TASK REQUIREMENTS
Every line in the data below from the one containing "Instruction: Close the 审核 dialog with X icon" down to the one containing "This screenshot has height=474, width=1080.", both included, must be retyped exactly; no other line is to appear.

Pixel coordinate grounding data:
######

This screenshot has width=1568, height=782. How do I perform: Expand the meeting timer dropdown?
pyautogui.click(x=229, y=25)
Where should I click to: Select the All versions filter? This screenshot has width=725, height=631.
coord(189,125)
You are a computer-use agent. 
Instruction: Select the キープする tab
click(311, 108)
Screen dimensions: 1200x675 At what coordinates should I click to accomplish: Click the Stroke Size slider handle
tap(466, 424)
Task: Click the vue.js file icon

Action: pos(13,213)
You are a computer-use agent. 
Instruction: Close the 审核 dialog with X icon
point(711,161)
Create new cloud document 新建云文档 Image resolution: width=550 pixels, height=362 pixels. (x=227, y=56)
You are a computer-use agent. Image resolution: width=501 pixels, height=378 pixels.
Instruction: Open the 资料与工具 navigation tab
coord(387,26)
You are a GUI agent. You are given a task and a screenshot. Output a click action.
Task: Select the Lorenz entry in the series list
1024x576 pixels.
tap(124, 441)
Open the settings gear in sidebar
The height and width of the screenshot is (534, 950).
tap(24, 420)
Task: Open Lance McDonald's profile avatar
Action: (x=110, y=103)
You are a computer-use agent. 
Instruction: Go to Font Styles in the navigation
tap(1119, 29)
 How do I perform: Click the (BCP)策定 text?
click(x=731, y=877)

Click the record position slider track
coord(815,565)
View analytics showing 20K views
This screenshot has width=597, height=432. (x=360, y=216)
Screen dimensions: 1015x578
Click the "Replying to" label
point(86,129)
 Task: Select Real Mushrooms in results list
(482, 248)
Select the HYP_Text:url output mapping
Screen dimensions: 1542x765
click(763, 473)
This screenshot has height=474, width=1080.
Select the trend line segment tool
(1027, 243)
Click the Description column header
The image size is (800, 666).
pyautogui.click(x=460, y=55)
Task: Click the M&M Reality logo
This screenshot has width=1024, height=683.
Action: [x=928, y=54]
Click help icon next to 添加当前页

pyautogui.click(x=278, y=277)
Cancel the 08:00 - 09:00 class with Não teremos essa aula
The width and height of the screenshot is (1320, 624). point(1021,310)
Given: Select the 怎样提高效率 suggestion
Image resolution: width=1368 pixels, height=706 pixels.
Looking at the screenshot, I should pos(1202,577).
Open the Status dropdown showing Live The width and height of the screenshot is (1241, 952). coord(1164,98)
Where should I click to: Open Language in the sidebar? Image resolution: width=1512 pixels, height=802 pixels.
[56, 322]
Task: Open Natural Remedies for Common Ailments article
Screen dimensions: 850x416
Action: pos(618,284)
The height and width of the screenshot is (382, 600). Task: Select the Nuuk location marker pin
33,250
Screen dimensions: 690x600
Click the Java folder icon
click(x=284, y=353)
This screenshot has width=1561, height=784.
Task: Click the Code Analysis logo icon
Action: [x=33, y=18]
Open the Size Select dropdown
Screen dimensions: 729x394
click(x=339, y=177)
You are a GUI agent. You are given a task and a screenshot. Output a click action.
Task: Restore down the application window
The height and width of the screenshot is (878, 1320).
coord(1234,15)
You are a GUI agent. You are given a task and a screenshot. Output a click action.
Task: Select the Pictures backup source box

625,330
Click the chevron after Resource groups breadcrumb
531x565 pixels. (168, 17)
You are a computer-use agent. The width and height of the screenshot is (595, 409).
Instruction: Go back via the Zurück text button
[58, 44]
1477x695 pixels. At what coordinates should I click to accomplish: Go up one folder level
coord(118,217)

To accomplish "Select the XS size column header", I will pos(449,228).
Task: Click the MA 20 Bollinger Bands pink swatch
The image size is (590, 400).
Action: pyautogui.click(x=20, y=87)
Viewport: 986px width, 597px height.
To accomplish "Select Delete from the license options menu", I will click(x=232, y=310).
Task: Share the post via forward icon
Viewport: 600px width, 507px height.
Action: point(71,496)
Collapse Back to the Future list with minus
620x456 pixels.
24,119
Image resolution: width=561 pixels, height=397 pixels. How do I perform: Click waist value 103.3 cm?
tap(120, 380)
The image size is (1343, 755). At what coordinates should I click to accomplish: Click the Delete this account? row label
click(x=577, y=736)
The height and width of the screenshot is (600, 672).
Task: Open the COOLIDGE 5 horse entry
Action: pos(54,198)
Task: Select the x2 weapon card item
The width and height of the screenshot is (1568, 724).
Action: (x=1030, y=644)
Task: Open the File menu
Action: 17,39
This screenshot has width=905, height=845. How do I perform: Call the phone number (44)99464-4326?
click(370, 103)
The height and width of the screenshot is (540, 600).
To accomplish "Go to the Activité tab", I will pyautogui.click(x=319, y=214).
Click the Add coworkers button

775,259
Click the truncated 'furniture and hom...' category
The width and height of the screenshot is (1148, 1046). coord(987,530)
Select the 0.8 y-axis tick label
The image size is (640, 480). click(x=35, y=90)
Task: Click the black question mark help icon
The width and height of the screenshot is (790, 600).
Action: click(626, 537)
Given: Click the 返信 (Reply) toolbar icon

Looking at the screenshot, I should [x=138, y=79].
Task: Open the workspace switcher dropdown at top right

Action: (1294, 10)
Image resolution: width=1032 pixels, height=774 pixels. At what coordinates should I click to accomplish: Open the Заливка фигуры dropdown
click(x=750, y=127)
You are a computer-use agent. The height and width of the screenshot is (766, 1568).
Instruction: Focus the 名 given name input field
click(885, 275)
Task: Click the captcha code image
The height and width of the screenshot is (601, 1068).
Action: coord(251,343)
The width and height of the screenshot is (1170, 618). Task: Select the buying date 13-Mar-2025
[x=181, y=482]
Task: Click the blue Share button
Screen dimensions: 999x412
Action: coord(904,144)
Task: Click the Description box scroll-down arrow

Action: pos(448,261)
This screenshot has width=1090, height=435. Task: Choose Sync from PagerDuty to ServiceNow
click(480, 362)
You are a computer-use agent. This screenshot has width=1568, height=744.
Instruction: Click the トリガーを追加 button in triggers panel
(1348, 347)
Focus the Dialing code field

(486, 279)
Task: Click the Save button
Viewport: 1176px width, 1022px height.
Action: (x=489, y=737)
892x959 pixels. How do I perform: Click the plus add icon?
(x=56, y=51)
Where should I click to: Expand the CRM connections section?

######

RESULT OF THE TASK
Instruction: Close the 审核 dialog with X icon
point(711,161)
Create new cloud document 新建云文档 Image resolution: width=550 pixels, height=362 pixels. (x=227, y=56)
You are a computer-use agent. Image resolution: width=501 pixels, height=378 pixels.
Instruction: Open the 资料与工具 navigation tab
coord(387,26)
You are a GUI agent. You are given a task and a screenshot. Output a click action.
Task: Select the Lorenz entry in the series list
1024x576 pixels.
tap(124, 441)
Open the settings gear in sidebar
The height and width of the screenshot is (534, 950).
tap(24, 420)
Task: Open Lance McDonald's profile avatar
Action: (x=110, y=103)
You are a computer-use agent. 
Instruction: Go to Font Styles in the navigation
tap(1119, 29)
 How do I perform: Click the (BCP)策定 text?
click(x=731, y=877)

Click the record position slider track
coord(815,565)
View analytics showing 20K views
This screenshot has width=597, height=432. (x=360, y=216)
Screen dimensions: 1015x578
Click the "Replying to" label
point(86,129)
 Task: Select Real Mushrooms in results list
(482, 248)
Select the HYP_Text:url output mapping
Screen dimensions: 1542x765
click(763, 473)
This screenshot has height=474, width=1080.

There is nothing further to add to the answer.